A decade after achieving its first beam, the US Department of Energy’s Thomas Jefferson National Accelerator Facility completed data collection on its 100th and 101st experiments. The pair of experiments, named “Quark propagation through cold QCD matter” and “Q2 dependence of nuclear transparency for incoherent ρ0 electroproduction”, ran simultaneously in Jefferson Lab’s Hall B from December 2003 to early March this year.

The 100th experiment probed quantum chromodynamics (QCD), the theory of the strong interaction, with emphasis on two of the fundamental processes of QCD: hadronization and gluon emission from quarks. The experiment made use of the Continuous Electron Beam Accelerator Facility (CEBAF), essentially to knock single quarks out of hadrons. The energy that the struck quark absorbs in the collision not only knocks the quark out of the particle it was bound within but also creates new quarks and gluons. At least one of these new quarks pairs up with the original quark, while the rest join to form other multi-quark particles – the process of hadronization.

Members of the CEBAF Large Acceptance Spectrometer (CLAS) collaboration are studying this process to explore both how long it takes for the created quarks to pop into existence and combine into new particles, and exactly how these new particles are created. To this end, the experiment used five different targets composed of nuclei of various size: deuterium, carbon, iron, tin and lead. Understanding the process of hadronization inside the nucleus through such measurements may provide a clearer understanding of quark confinement.
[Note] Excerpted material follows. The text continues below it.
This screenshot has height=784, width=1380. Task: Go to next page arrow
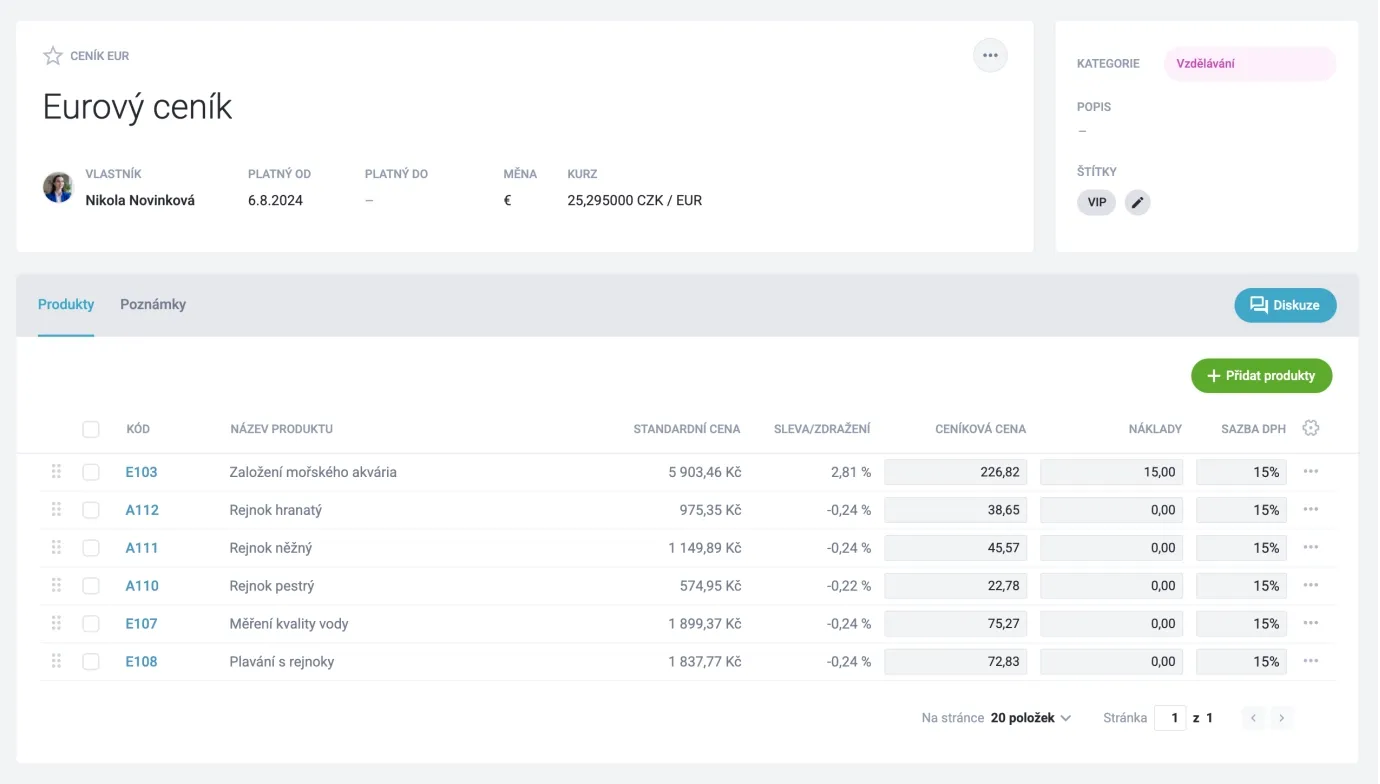point(1281,718)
The 101st experiment was a search for “colour transparency”. According to QCD, pointlike colourless systems, such as a meson with a pointlike configuration produced in an exclusive process, should be able to travel through nuclear matter without interacting with other particles. When this happens the medium the particles are travelling through is said to be colour transparent.

In this experiment the team looked for ρ-mesons that were created when the electrons interacted with target nuclei. Some of these mesons may have acted as pointlike colourless systems; detecting them would provide a long-sought-after clear indication of the onset of colour transparency.